● **DO THIS**: Copy out the lines below again without any change, starting at the line that contains "You are a GUI" and ending at the line that contains "This screenshot has", with both of those lines included.

● **GIVEN RECORDS**:
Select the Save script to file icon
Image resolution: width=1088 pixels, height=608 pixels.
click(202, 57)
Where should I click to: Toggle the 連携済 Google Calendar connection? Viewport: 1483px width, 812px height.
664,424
...
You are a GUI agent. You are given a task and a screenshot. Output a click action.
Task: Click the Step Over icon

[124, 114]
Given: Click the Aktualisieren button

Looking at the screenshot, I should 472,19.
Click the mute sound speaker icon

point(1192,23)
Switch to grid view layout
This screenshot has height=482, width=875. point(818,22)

● **RESPONSE TO THIS EXERCISE**:
You are a GUI agent. You are given a task and a screenshot. Output a click action.
Task: Click the Step Over icon

[124, 114]
Given: Click the Aktualisieren button

Looking at the screenshot, I should 472,19.
Click the mute sound speaker icon

point(1192,23)
Switch to grid view layout
This screenshot has height=482, width=875. point(818,22)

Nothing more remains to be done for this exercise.